# Исходный текст

■ ■ ■

Можно несколько иначе подойти к решению этой проблемы. Не так уж сложно продемонстрировать, что в основе деструктивного поведения лежит такое множество самых разных причин, что станет просто неуместно говорить о каком-то единственном и всеобъемлющем деструктивном позыве. Попытаюсь пояснить свою мысль на конкретном примере.
Деструктивность может быть случайной. Устремившись к какой-то важной, значимой для него цели, человек порой, что называется, сметает все на своем пути. Ребенок, бросаясь к новой игрушке, сам того не замечая, шагает прямо по своим любимым игрушкам, топчет и ломает их (233).
Деструктивность может оказаться реакцией на базовую угрозу. Любая угроза базовым потребностям, любая угроза защитным системам организма, угроза жизни человека может вызвать реакцию тревожной враждебности, которая повышает вероятность агрессивного и деструктивного поведения. Но такого рода поведение имеет защитный характер, это не атака, а контратака.
Травма и соматическая болезнь угрожают целостности организма. Человек, у которого не сформировано базовое чувство уверенности, реагирует на эту угрозу тревогой, и в результате также возможны проявления агрессии и деструктивности с его стороны. Вспомним больных с травмами мозга, – они отчаянно пытаются сохранить пошатнувшуюся самооценку при помощи неэффективных, деструктивных действий.

■ ■ ■

# Данные
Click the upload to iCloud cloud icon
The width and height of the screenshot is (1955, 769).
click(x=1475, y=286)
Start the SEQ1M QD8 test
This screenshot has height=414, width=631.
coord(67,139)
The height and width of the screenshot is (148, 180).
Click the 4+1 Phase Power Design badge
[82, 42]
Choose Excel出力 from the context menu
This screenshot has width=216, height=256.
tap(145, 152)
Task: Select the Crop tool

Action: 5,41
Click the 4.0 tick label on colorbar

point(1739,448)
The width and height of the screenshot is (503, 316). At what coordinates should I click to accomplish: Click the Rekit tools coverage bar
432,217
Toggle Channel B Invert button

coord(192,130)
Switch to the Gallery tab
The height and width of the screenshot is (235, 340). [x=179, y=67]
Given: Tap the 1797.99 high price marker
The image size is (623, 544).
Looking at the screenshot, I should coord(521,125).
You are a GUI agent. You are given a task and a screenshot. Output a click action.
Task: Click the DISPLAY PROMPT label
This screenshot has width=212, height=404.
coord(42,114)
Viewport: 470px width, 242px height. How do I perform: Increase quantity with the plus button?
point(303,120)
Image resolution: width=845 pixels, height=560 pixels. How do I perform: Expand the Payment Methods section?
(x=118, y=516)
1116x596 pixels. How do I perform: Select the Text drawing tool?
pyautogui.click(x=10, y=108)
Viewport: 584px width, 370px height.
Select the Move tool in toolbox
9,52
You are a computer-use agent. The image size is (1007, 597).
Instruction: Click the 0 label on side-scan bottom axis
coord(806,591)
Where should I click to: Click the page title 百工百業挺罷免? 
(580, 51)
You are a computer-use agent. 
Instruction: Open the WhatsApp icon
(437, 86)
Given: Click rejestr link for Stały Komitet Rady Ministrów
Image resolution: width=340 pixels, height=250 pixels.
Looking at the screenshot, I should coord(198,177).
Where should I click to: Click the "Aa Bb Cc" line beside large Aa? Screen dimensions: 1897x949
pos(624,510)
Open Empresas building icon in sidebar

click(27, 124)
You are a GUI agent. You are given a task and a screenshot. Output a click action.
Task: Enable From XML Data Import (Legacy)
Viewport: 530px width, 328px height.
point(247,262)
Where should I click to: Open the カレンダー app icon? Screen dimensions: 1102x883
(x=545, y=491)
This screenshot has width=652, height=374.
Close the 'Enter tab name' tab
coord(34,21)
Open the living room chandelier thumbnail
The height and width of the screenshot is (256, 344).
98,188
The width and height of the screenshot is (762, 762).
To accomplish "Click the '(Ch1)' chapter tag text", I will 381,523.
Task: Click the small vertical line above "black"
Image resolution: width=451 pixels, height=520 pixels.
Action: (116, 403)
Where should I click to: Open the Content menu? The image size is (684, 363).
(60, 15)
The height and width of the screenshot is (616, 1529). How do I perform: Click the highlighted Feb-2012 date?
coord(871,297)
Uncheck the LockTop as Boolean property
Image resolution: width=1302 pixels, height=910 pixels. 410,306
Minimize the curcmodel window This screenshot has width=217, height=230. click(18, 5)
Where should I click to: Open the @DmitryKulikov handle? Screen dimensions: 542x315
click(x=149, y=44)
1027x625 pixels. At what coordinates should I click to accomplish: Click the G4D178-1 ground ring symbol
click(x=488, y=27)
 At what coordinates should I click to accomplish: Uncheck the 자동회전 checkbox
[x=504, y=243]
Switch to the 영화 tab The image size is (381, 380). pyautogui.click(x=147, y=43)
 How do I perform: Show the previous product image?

■ ■ ■

# Список заданий
1. Какой характер, согласно тексту о причинах деструктивного поведения, имеет агрессивное и деструктивное поведение, вызванное угрозой базовым потребностям?
2. Продолжите текст о причинах деструктивного поведения, начав сразу после его последнего предложения.

# Ответы к заданиям
1. Защитный: это не атака, а контратака.

2.
Отдельно хотел бы сказать об одной форме поведения, которую мы зачастую склонны воспринимать либо как нормальную, либо вне контекста агрессии, но которая на самом деле есть разновидностью агрессивного поведения. Я имею в виду так называемое авторитарное поведение, в основе которого лежит авторитарное мировоззрение (303). Если бы люди жили в джунглях, если бы мы подразделяли людей лишь на две категории – на тех, кто пожирает, и тех, кого пожирают, – то агрессию можно было бы считать закономерным и даже нормальным явлением. Человек, которого мы называем авторитарным, придерживается примерно такого принципа; его девиз: "Лучшая защита – нападение", он способен без всякой видимой причины осадить, отпихнуть своего ближнего, и его агрессия кажется совершенно бессмысленной до тех пор, пока мы не поймем, что это его способ защиты, что он боится подвергнуться нападению и пытается таким образом предотвратить его. Защитная враждебность проявляется в самых разнообразных формах, и они хорошо известны нам.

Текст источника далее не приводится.